As for May’s opening position, Johnson is scathing. “The Tories’ idea of being ‘strong and stable’, or May being a ‘bloody difficult woman’—I’ve been a negotiator most of my life. That is not the way to negotiate. You need an element of charm, and trust. You need to reassure the people on the other side of the table that you’re not going to stitch them up. The worst way to act is in the way the Tories have.”
“My union mentor, Tom Jackson, said to me, ‘Don’t insult today the people you plan to negotiate with tomorrow.’ We’ve been insulting ‘Johnny foreigner’ all the way through this campaign. We act as if they don’t want what we want: prosperity, security, and economic growth. It’s absolute rubbish.”
David Davis, he says, seems to have been attuned to this fact. “His evidence to the select committee was very clear. Boris Johnson was acting as if it was fine, and we could just crash out. Then, of course, we had May’s letter to Tusk, which reinforced that. Davis was different.”
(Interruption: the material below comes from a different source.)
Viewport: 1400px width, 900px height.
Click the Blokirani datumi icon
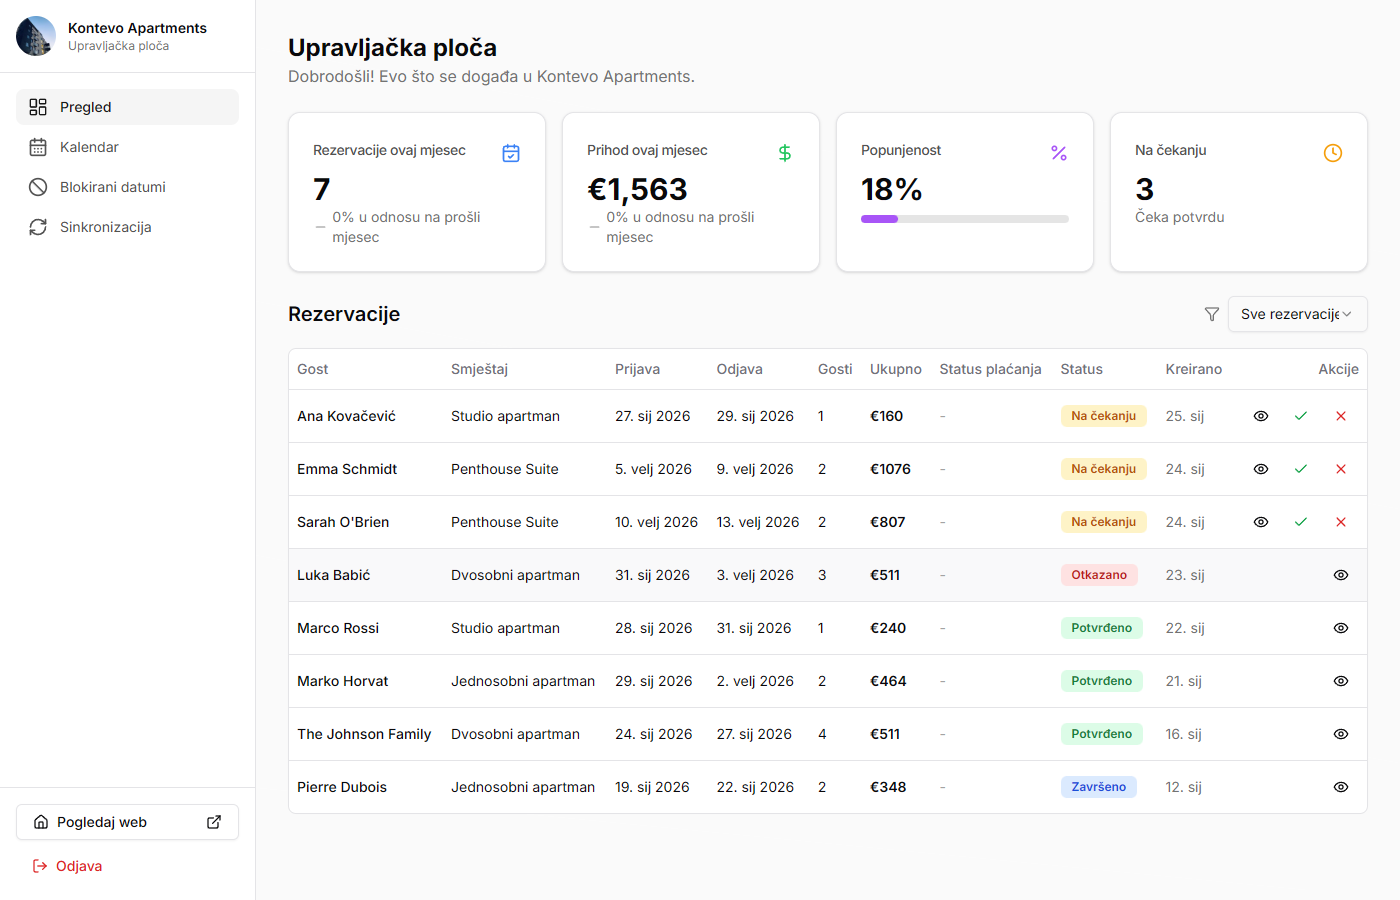coord(38,186)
The question, then, is how to move forward. After the Corbyn surge, political commentators have been eager to point out that the old truism that one can only win in Britain from the political centre appears to be, at the very least, severely tested. Yet it is undoubtedly the case that there remains a significant portion of the Labour party who remain sceptical of its leader. Equally, there are conservative voters who are neither fans of a hard Brexit nor, importantly, fans of certain points in the disastrous Conservative manifesto.
"Austerity isn’t a class-based thing"
What about, I begin to ask, those people who feel they occupy that centre ground: the swing voters wedded neither to Corbynism nor Brexit-Mayism—“as most of our people will still be,” Johnson chips in. “The test of Corbyn, and what he represents, is whether they can reach out to those people.”
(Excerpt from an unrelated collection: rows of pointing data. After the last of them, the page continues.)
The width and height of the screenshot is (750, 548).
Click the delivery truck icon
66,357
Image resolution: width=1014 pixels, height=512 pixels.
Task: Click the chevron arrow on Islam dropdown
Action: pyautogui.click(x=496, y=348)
It depends, he says, “on whether Momentum becomes a version of Militant, and starts to judge MPs on whether they’re fully-fledged Corbynistas; whether there’s going to be a round of deselections; whether the doctrinaire left tries to take over the party, or whether they try to ensure that Labour continues as a broad church.”
“Momentum, by now, should have disbanded. Jeremy Corbyn by now is very safe,” he says. “I don’t see the point of a separate organisation which is just a fan club for the leader.”
But there is a sense that this is far from the biggest problem, and Johnson becomes more strident as he shifts to talk about the burden on compassionate conservatives. “We have to move towards tackling inequality, and particularly health inequality,” he says. “Theresa May, in her first speech as Prime Minister, stood on the steps of Downing Street, and said it is an ‘obscenity’ that if you’re poor, you die nine years earlier. That made lots of us think: that’s a real commitment here, to tackling health inequality.”
This is as much an existential question as a practical one—although Johnson stresses that we will not tackle inequality without taking on “the boring business of government.” “The issue for me is that society always believed in this post-war consensus; this brave new world after the war. The feeling was that the economy was a tool of society. Now people feel society is a tool of the economy.
“Austerity isn’t a class-based thing. Of course, there’s inequality between the top and the bottom, but in the middle, there’s a whole load of people who have been affected in all sorts of ways.”
Texts are beginning to arrive on Johnson's phone, confirming details of the speech he is about to give on the impact of Tory austerity—one which will take in his own story, from growing up in poverty in North Kensington to entering the heart of government. He cannot believe, he tells me, how many people seemed to accept the cuts introduced by Cameron. He shakes his head.
“When it’s gone on for seven years, it’s not acceptable.”